Fitch se levantó y cruzó la plataforma hasta la cuna, que había elevado un poco a la nueva nave para que pudieran inspeccionar su parte inferior. Los artesanos entraban por la escotilla cargados con equipo familiar para ambos Jedi: comunicaciones subespaciales, compactas cajas de instrucciones para la coordinación con los androides de reparaciones no sekotanos, sistemas de control y mandos remotos necesarios para entrar en órbita alrededor de los planetas con más tráfico, transductores y sistemas de señalización de emergencia, reguladores de hiperimpulsión, paneles de control, dos literas de aceleración para pasajeros, y docenas de pequeños componentes aparentemente no relegados a los compañeros-semilla y los jentaris.

Con la nave elevada a tal altura, por fin podían verla toda ella de un solo vistazo, y la intensa admiración que se adueñó de Obi-Wan no tenía nada que envidiar a la que estaba sintiendo su padawan.
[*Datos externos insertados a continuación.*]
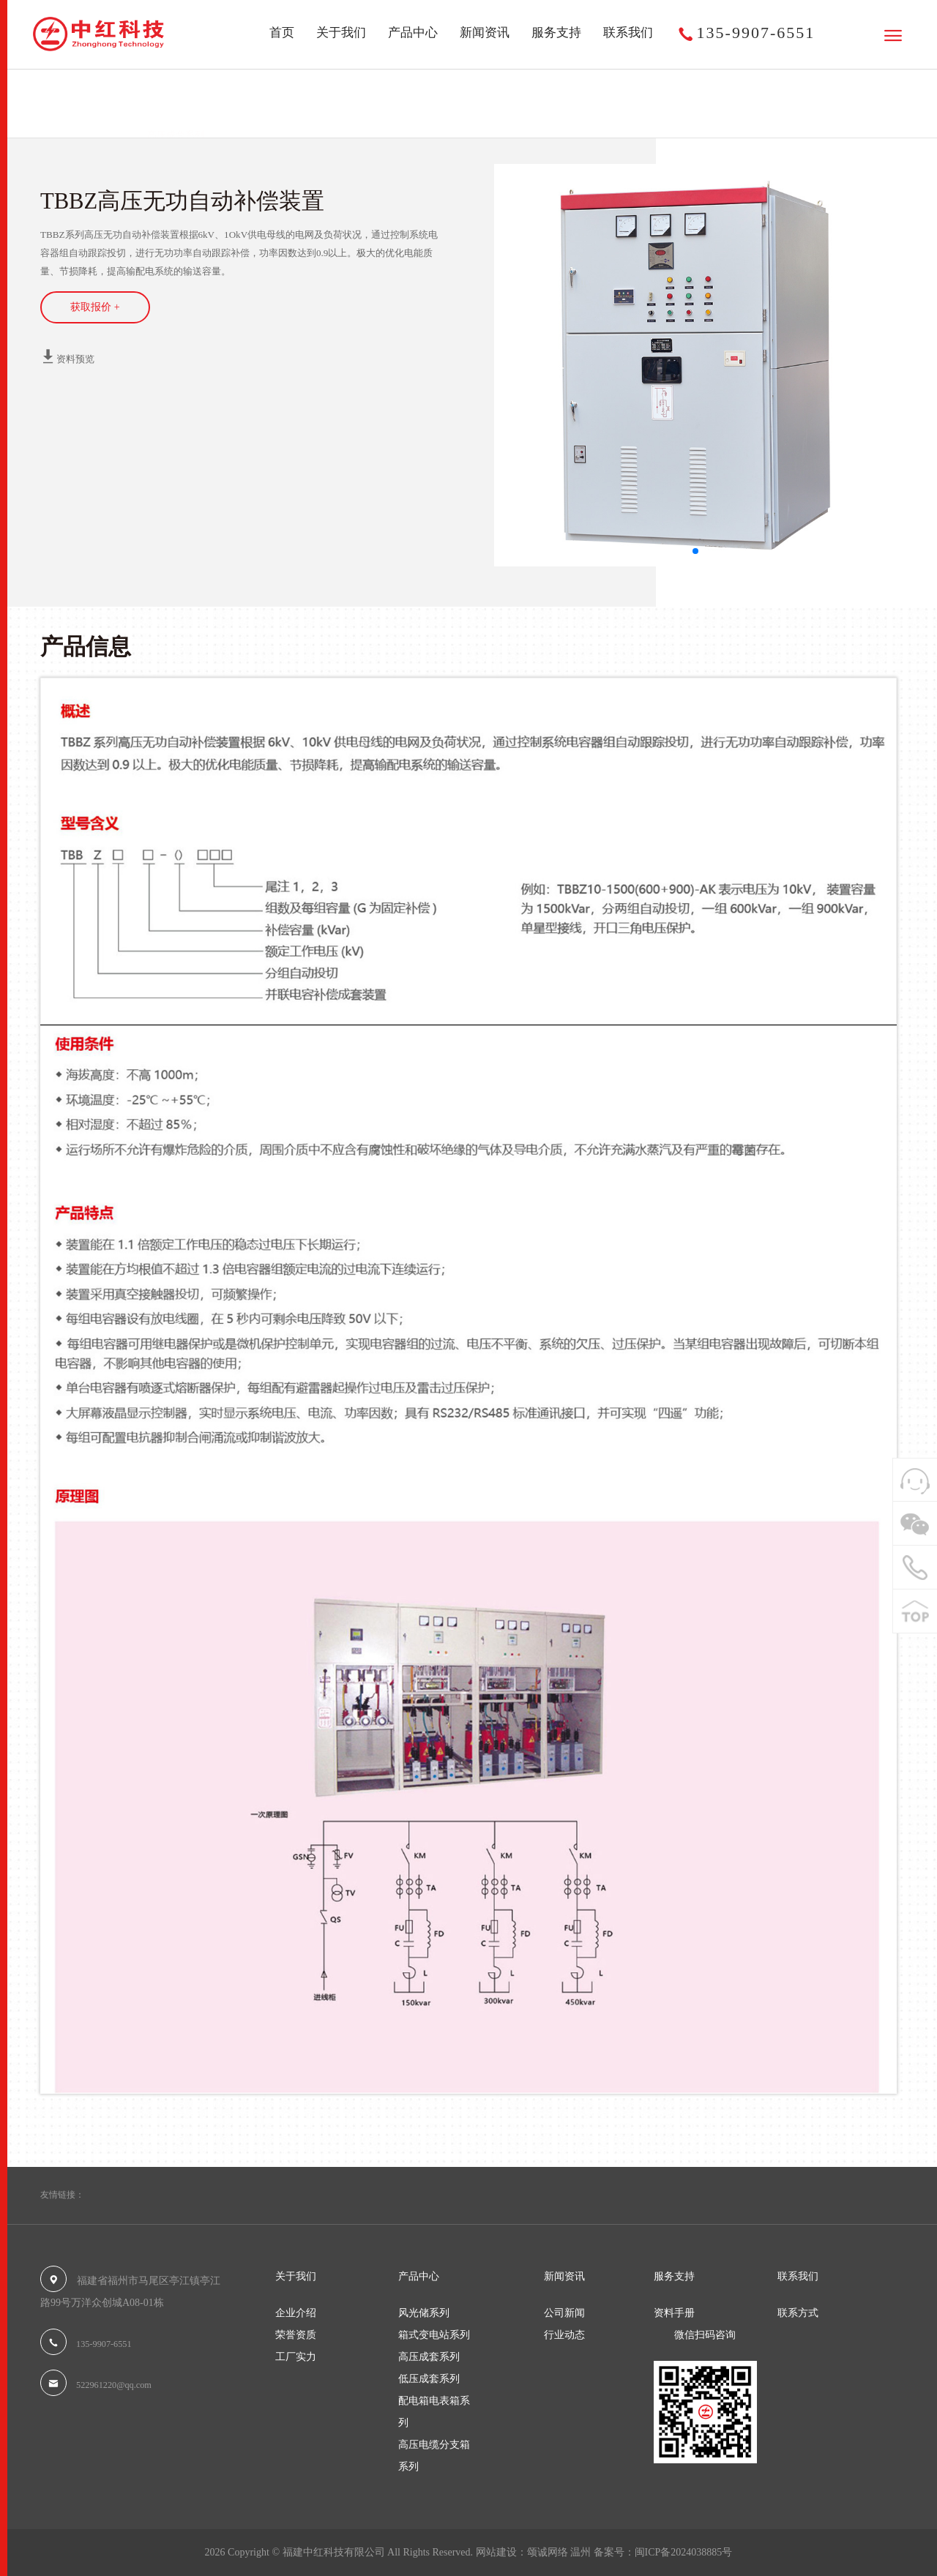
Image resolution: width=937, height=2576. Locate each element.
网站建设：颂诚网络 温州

De joven, Obi-Wan se había sentido casi tan fascinado por la maquinaria como Anakin. Él también había construido modelos de naves y soñado con ser piloto, pero con el tiempo y la edad, y bajo la guía de Qui-Gon, había integrado aquellos impulsos en una visión más grande del yo y el deber.
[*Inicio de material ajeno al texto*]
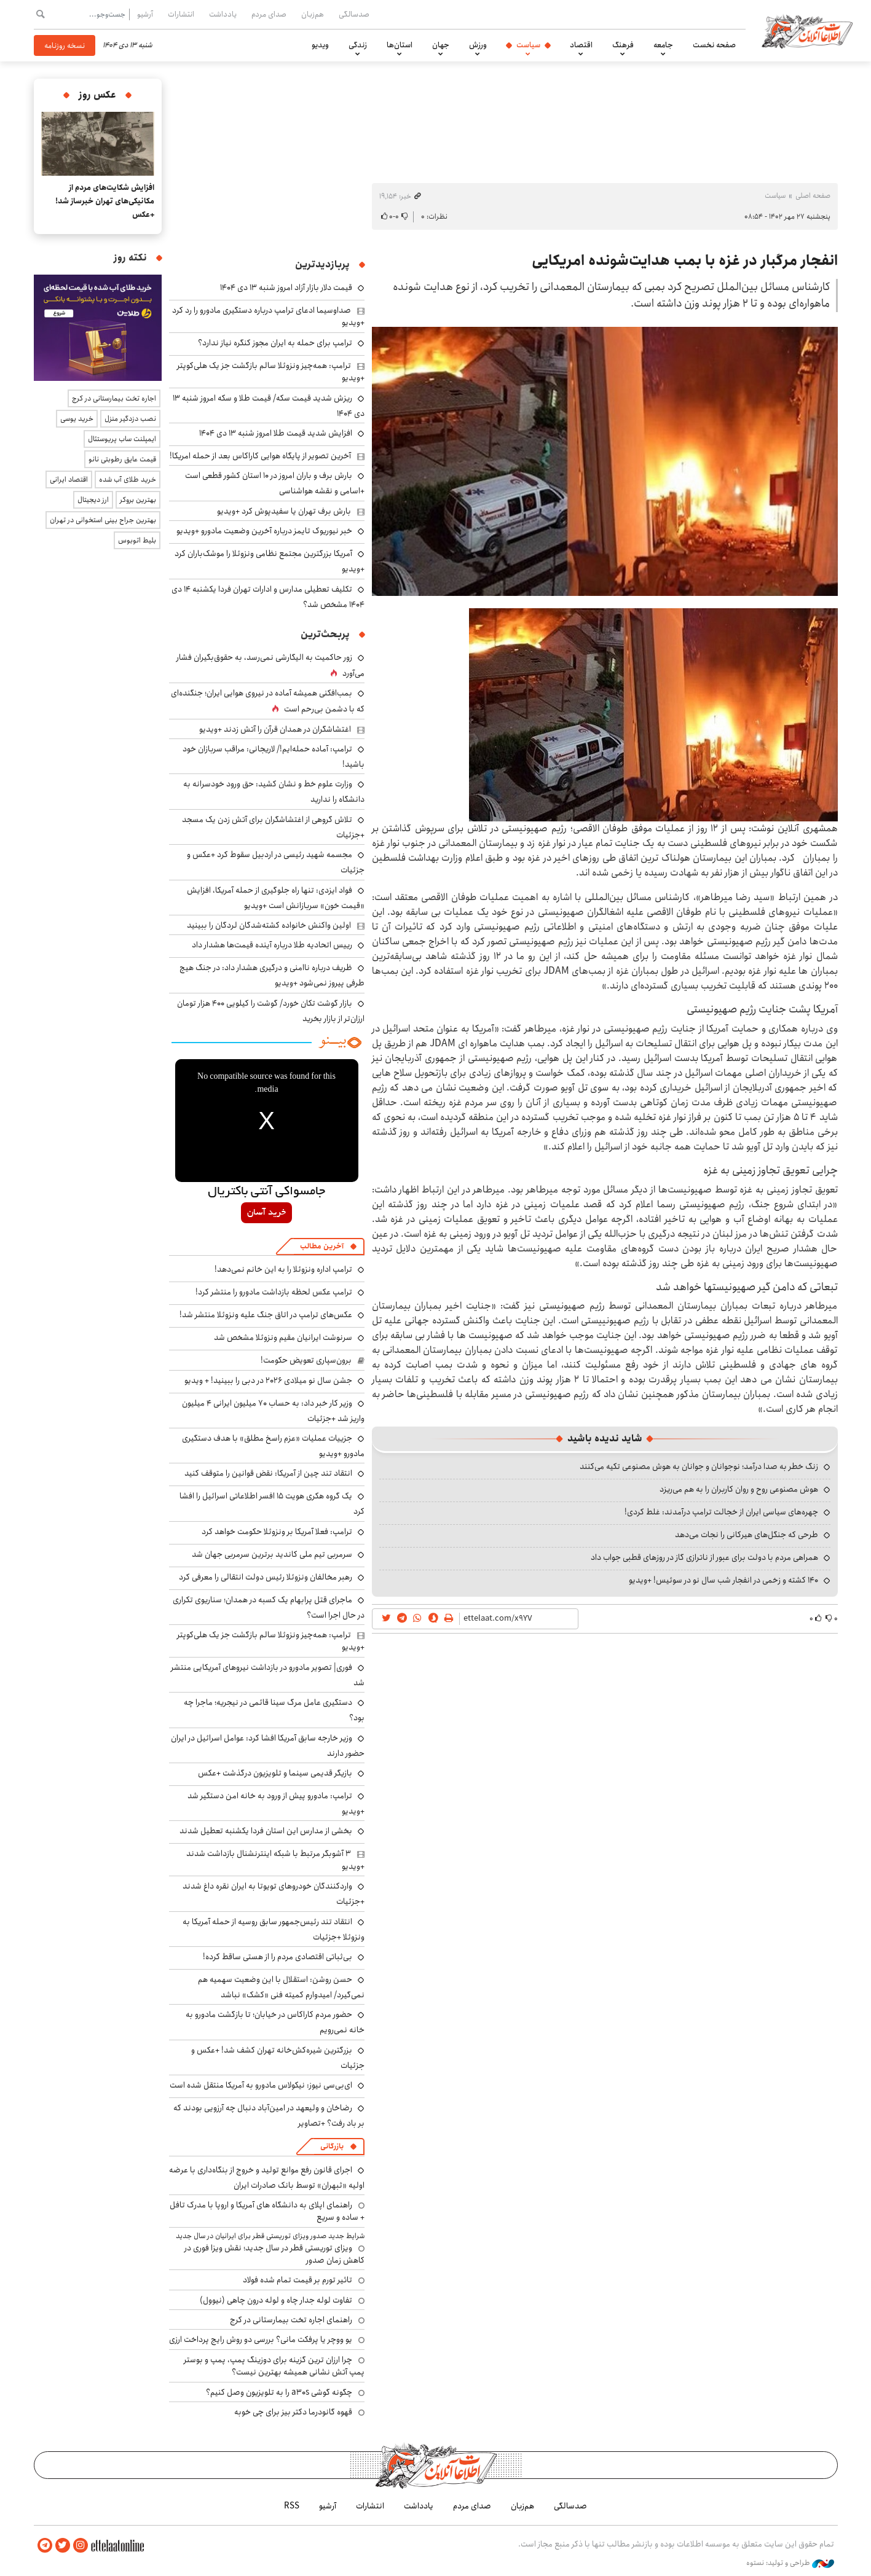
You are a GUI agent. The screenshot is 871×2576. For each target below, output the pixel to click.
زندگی (358, 45)
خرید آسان (266, 1213)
Pero nunca había llegado a perder el sueño. Su yo de los doce años, mantenido a raya desde hacía tanto tiempo por los rigores de ser un Caballero Jedi, se reunió con Anakin encima de aquella plataforma, y juntos, maestro y padawan, anduvieron alrededor de la nave sekotana —su nave— y hablaron en voz baja y llena de admiración.

— ¿Verdad que nunca ha habido una nave más hermosa? —murmuró Anakin con los ojos muy abiertos.
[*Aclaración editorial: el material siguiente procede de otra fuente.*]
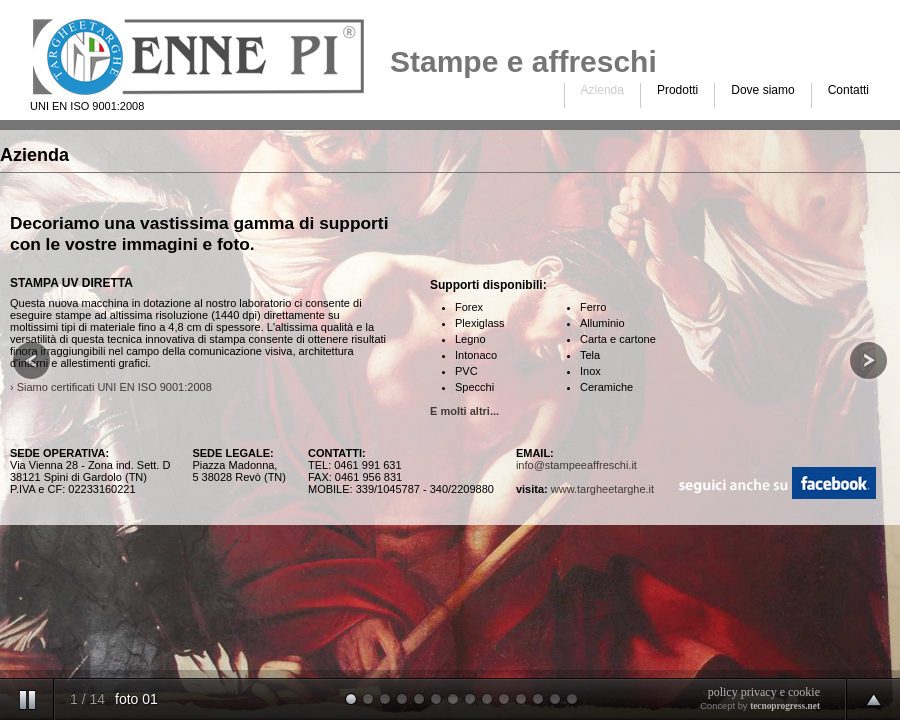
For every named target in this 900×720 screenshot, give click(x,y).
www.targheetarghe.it (602, 489)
—No cabe duda de que es la más esbelta y elegante que he visto jamás —dijo Obi-Wan.

El casco era ancho y bajo en la quilla, con tres grandes lóbulos como tres lisos guijarros ovalados que hubieran sido unidos y cuidadosamente moldeados. El borde de guía del casco era tan afilado como un cuchillo, y el resplandor interno de la nave aún estaba concentrado allí, haciendo que el filo reluciera con una suave fluorescencia en la penumbra. Los bordes de seguimiento eran menos afilados, y a lo largo de los dos lóbulos posteriores se hallaban interrumpidos por toberas motrices, intercambiadores de calor y conductos de escudo. No había armas. La nave medía unos treinta metros de ancho por veinticinco de largo, y vista desde delante, sus dos lóbulos posteriores formaban un dihedro de unos quince grados.

Cuando estaban a punto de completar su recorrido, dos grandes ventanales se dilataron ante ellos, abriéndose como dos ojos incrustados en rendijas del lóbulo delantero. Un técnico los contempló por uno de ellos y sonrió a los nuevos dueños, alzando un pulgar en señal de aprobación.